Der Ara
Als meine Mutter mit dem Buddhisten (für die, die dieses Blog noch nicht so lange lesen, mein älterer Bruder) am Ende ihrer Schwangerschaft war, brachte sie ihren Ara zu meiner Großmutter, denn sie wusste nicht wann und wie lang sie im Krankenhaus sein würde.
Meine Großmutter wohnte in der Isestraße, eine der schönsten Straßen der Welt, finde ich, denn ich habe dort einen Teil meiner Kindheit verbracht. Habe die Bahn über mir rattern hören und bin unter den großen eisernen Pfeilern durch den Isemarkt gewandert und habe Bonbons gelutscht, während meine Mutter mir Geschichten erzählte von einem Hamburg, welches kaum Autos kannte. Teilweise leben jetzt noch die gleichen Familien (nur andere Generationen) in den riesig hohen Räumen mit den riesigen Treppenhäusern, an deren Treppengeländer man vom Dachboden aus bis zum Erdgeschoss durchrutschen konnte.
Meine Großmutter nahm also den großen Vogel zu sich und nicht nur sie hatte bald ein Problem damit, dass dieser Vogel nicht nur von der Größe enorm war, sondern auch in seiner Stimmgewalt. Er schrie, sang, egal ob glücklich, traurig oder einfach gelangweilt oder gar sehr amüsiert. Das Viech war sehr laut.
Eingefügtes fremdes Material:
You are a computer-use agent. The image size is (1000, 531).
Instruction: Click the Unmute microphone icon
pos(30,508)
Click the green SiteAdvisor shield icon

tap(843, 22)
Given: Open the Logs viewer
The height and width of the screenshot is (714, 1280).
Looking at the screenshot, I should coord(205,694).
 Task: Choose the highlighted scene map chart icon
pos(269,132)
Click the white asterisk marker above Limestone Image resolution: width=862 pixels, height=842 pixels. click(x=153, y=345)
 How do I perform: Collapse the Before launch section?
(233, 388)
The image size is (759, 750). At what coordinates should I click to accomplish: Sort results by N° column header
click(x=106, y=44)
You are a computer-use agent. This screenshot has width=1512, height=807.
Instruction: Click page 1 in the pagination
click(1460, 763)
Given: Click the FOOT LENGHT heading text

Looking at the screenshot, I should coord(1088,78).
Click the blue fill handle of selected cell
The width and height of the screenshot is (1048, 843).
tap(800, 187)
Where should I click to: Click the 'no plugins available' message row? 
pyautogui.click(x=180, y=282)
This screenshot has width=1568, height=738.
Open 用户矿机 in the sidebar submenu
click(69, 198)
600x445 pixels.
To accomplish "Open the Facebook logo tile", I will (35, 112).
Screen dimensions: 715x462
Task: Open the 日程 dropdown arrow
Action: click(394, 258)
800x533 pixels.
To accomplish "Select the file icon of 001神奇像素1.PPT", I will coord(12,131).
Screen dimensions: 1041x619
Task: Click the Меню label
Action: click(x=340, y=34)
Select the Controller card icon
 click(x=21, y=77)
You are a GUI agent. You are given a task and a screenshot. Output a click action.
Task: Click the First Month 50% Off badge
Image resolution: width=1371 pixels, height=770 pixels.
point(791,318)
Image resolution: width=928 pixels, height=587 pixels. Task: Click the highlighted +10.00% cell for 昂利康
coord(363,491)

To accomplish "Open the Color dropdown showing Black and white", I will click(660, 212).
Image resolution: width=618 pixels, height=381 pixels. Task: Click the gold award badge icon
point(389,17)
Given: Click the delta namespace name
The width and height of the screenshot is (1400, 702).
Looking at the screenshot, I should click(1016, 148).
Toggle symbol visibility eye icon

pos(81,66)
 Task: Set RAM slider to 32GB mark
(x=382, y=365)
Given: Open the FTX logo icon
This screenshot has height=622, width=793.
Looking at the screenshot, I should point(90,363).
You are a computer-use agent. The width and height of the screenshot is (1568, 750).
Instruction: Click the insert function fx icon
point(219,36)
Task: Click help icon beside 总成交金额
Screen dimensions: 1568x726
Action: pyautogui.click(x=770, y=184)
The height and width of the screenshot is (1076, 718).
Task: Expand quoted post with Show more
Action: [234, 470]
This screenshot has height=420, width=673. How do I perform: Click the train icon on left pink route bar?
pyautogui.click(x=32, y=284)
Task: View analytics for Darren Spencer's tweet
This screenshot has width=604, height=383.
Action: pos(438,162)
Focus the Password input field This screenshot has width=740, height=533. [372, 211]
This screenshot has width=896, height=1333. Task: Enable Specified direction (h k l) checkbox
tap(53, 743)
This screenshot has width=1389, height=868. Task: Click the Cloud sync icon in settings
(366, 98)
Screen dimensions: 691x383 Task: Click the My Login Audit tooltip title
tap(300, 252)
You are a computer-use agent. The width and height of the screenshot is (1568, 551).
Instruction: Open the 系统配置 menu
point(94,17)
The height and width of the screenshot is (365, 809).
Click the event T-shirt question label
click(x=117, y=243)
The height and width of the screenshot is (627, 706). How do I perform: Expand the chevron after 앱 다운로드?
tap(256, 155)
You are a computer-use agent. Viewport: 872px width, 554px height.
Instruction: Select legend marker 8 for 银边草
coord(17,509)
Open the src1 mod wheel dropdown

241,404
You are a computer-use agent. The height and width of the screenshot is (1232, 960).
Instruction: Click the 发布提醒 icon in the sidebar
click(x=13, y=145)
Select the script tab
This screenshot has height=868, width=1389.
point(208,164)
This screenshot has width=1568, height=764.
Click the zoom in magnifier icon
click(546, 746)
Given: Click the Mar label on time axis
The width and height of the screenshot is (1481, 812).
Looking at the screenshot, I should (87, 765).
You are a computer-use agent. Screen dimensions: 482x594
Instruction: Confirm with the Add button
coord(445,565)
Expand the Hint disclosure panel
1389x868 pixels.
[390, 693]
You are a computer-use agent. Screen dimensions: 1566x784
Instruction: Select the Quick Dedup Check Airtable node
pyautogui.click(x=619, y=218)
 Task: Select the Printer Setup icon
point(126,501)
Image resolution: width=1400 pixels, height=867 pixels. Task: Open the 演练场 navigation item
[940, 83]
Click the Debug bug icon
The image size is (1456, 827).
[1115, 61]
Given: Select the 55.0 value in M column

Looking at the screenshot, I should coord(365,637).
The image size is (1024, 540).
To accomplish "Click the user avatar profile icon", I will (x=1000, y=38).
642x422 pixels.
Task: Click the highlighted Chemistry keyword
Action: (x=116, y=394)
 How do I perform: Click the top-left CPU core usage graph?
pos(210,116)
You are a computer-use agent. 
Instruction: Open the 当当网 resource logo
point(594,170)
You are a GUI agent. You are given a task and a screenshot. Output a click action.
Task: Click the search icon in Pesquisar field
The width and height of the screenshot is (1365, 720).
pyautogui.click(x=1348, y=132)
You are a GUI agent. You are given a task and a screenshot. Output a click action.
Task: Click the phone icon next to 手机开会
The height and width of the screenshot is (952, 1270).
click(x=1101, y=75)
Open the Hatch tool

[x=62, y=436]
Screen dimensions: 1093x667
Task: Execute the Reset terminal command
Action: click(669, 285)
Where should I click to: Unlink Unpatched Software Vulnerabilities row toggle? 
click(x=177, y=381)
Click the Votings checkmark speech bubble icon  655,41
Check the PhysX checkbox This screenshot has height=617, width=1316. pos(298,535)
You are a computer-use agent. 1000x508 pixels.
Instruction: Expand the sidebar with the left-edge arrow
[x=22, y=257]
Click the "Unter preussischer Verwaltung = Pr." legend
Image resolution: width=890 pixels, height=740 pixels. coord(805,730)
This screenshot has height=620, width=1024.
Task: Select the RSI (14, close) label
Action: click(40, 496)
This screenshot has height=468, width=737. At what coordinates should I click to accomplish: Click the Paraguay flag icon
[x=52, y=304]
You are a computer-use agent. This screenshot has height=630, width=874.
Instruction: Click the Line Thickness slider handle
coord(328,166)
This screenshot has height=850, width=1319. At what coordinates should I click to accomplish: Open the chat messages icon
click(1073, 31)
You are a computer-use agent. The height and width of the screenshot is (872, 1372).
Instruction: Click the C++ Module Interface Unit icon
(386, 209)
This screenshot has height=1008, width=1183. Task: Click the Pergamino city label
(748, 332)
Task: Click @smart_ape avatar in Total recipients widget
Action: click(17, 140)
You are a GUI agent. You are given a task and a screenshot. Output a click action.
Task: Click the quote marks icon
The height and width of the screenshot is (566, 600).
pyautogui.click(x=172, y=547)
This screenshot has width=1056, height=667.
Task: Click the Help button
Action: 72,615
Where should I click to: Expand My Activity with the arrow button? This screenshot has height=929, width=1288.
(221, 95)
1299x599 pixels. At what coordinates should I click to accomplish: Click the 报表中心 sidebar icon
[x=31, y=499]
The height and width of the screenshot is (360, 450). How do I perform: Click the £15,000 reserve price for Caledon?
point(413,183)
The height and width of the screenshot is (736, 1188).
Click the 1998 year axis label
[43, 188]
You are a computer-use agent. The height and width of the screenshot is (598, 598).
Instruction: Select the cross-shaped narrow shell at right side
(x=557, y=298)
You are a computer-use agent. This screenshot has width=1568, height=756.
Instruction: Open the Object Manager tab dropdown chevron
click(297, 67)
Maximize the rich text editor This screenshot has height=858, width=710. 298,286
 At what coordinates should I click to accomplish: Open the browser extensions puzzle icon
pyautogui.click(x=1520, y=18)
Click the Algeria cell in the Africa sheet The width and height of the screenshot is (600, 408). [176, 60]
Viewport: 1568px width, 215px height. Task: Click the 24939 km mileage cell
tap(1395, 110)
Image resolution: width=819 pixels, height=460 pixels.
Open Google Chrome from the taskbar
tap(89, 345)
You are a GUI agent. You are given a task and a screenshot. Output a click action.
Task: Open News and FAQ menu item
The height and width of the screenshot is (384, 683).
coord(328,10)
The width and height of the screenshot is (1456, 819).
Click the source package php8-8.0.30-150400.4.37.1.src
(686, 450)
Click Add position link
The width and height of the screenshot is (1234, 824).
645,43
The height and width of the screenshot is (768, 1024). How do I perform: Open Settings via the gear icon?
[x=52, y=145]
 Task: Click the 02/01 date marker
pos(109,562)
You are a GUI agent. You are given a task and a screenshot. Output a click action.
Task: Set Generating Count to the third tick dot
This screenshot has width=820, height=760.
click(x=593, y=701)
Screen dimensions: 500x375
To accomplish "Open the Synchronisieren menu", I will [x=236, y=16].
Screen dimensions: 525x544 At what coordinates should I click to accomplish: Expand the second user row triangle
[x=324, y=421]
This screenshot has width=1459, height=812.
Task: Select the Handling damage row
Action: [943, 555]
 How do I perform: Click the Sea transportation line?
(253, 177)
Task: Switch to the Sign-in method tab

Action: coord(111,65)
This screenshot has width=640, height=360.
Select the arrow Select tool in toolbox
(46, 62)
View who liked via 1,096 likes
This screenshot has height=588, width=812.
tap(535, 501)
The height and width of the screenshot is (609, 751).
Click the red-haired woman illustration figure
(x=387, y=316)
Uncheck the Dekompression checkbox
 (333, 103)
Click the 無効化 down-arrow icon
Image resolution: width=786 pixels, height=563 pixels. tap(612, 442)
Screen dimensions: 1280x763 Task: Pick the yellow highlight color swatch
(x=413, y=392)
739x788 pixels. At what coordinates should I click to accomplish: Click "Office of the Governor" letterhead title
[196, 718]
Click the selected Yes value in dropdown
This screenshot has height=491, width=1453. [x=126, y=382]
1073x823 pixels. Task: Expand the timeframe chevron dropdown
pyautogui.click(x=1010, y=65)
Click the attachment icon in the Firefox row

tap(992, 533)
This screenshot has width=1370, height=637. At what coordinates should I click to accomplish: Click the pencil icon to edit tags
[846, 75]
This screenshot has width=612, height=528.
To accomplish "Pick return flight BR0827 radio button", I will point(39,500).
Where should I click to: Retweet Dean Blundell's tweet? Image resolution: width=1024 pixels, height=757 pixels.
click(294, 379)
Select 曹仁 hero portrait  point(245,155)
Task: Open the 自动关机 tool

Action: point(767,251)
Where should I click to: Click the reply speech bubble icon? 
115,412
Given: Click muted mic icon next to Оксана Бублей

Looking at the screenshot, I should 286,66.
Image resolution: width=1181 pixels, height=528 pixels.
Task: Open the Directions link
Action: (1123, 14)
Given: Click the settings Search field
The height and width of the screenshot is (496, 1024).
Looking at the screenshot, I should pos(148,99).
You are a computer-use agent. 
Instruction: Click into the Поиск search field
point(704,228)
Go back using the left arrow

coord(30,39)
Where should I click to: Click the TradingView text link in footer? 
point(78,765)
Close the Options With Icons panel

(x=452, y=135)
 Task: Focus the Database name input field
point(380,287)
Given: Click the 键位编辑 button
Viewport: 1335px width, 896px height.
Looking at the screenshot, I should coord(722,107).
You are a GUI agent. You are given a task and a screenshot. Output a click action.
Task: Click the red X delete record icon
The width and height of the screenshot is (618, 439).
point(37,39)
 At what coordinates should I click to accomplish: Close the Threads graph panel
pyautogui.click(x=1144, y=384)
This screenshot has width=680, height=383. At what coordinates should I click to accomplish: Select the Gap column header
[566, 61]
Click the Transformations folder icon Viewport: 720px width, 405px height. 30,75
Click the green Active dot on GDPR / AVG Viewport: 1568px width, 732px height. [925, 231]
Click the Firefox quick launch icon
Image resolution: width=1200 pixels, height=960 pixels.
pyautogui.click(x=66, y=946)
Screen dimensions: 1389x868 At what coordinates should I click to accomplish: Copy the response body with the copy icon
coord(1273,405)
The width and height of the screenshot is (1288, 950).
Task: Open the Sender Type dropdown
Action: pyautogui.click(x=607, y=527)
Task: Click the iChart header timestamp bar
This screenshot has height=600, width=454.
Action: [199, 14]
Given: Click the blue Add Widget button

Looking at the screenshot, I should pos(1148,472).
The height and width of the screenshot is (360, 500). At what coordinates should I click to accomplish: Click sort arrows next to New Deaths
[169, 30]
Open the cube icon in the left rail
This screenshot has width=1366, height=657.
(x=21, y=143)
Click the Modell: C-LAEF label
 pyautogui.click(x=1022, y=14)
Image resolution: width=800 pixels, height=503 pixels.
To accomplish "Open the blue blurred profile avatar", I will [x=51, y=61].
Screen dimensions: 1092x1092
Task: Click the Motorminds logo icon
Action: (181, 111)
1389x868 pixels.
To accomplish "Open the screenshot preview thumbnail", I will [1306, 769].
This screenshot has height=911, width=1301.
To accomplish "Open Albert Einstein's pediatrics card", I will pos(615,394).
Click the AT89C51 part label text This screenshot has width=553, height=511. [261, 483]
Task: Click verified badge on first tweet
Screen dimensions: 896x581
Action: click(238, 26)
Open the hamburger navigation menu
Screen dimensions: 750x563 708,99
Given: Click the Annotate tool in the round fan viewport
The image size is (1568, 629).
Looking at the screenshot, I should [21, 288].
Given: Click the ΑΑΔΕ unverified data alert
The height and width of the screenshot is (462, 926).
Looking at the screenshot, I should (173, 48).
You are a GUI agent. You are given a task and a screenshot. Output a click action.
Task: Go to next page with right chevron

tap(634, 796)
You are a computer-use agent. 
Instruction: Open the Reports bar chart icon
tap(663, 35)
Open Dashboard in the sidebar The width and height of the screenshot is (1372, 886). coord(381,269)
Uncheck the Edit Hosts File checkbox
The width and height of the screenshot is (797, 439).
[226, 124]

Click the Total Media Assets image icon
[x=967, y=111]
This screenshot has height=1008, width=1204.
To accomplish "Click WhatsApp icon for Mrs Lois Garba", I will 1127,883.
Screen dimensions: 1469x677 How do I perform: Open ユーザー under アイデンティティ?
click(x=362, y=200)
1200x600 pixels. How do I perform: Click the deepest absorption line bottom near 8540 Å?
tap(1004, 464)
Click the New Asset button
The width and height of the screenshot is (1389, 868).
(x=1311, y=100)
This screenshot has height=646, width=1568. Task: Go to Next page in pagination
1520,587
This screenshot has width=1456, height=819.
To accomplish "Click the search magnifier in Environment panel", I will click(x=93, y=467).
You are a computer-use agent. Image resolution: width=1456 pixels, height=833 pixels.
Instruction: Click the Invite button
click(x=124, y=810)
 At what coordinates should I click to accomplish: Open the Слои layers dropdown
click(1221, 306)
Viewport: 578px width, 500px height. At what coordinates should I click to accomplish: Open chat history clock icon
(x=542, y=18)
Und die Anwohner der Isestraße wohnten zwar in gewisser Hinsicht gehobener, aber Lärm waren sie von der überirdischen U-Bahn schließlich gewohnt. Sie blendeten den Lärm einfach aus und das leichte Rütteln. Doch niemand konnte den Ara meiner Mutter ignorieren.
Die verschiedenen Parteien trafen sich also in dem eleganten Treppenhaus und guckten jeweils aus ihrem Stockwerk hoch und runter um zu erfahren wo dieser unsäglich lärmende Störenfried sei und außerdem wer für ihn zuständig war.
Meine Großmutter stellte sich derweil zu ihnen und blickte sich ebenfalls um und beschwerte sich lautstark. Wer zum Teufel hatte so eine Schnapsidee gehabt und ihnen einen Schreihals von Vogel in das Haus gebracht? Sie war entrüstet, nur um schließlich wieder in die Wohnung mit dem langen Flur zurück zu kehren und dem Vogel noch ein paar Extrakörner zuzuwerfen.